» EXERCISE DIRECTIONS:
Restate the entries below word for word, omitting nothing.

Segment Start: EXERCISE INPUTS

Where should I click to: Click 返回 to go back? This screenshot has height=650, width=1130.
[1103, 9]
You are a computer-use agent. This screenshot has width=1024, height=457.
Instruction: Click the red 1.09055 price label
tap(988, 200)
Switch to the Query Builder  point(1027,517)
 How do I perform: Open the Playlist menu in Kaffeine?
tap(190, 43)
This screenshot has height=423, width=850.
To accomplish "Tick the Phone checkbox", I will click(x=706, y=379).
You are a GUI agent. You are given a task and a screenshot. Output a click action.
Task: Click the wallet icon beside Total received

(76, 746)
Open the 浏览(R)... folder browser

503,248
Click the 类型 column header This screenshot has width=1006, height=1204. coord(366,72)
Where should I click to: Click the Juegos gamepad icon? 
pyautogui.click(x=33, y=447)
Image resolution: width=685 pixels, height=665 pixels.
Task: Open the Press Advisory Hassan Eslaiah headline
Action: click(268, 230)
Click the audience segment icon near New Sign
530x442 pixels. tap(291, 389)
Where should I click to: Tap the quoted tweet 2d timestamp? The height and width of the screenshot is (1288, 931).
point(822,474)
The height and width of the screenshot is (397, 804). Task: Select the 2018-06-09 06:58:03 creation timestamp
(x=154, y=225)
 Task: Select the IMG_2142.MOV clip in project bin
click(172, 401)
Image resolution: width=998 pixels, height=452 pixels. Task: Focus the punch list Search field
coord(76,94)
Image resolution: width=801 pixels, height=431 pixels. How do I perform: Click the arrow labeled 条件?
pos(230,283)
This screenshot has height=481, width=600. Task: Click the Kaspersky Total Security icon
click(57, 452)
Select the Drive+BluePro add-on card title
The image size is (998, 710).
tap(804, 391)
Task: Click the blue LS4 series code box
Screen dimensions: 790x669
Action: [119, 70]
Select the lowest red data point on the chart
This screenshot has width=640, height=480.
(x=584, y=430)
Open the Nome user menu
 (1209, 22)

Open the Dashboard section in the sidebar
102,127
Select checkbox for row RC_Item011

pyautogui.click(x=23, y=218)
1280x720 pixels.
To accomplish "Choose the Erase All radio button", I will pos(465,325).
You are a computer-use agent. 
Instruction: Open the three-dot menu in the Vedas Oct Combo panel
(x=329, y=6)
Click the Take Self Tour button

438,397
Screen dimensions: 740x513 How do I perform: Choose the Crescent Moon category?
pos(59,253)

Segment End: EXERCISE INPUTS

» SOLUTION TO THE EXERCISE:
Where should I click to: Click 返回 to go back? This screenshot has height=650, width=1130.
[1103, 9]
You are a computer-use agent. This screenshot has width=1024, height=457.
Instruction: Click the red 1.09055 price label
tap(988, 200)
Switch to the Query Builder  point(1027,517)
 How do I perform: Open the Playlist menu in Kaffeine?
tap(190, 43)
This screenshot has height=423, width=850.
To accomplish "Tick the Phone checkbox", I will click(x=706, y=379).
You are a GUI agent. You are given a task and a screenshot. Output a click action.
Task: Click the wallet icon beside Total received

(76, 746)
Open the 浏览(R)... folder browser

503,248
Click the 类型 column header This screenshot has width=1006, height=1204. coord(366,72)
Where should I click to: Click the Juegos gamepad icon? 
pyautogui.click(x=33, y=447)
Image resolution: width=685 pixels, height=665 pixels.
Task: Open the Press Advisory Hassan Eslaiah headline
Action: click(268, 230)
Click the audience segment icon near New Sign
530x442 pixels. tap(291, 389)
Where should I click to: Tap the quoted tweet 2d timestamp? The height and width of the screenshot is (1288, 931).
point(822,474)
The height and width of the screenshot is (397, 804). Task: Select the 2018-06-09 06:58:03 creation timestamp
(x=154, y=225)
 Task: Select the IMG_2142.MOV clip in project bin
click(172, 401)
Image resolution: width=998 pixels, height=452 pixels. Task: Focus the punch list Search field
coord(76,94)
Image resolution: width=801 pixels, height=431 pixels. How do I perform: Click the arrow labeled 条件?
pos(230,283)
This screenshot has height=481, width=600. Task: Click the Kaspersky Total Security icon
click(57, 452)
Select the Drive+BluePro add-on card title
The image size is (998, 710).
tap(804, 391)
Task: Click the blue LS4 series code box
Screen dimensions: 790x669
Action: [119, 70]
Select the lowest red data point on the chart
This screenshot has width=640, height=480.
(x=584, y=430)
Open the Nome user menu
 (1209, 22)

Open the Dashboard section in the sidebar
102,127
Select checkbox for row RC_Item011

pyautogui.click(x=23, y=218)
1280x720 pixels.
To accomplish "Choose the Erase All radio button", I will pos(465,325).
You are a computer-use agent. 
Instruction: Open the three-dot menu in the Vedas Oct Combo panel
(x=329, y=6)
Click the Take Self Tour button

438,397
Screen dimensions: 740x513 How do I perform: Choose the Crescent Moon category?
pos(59,253)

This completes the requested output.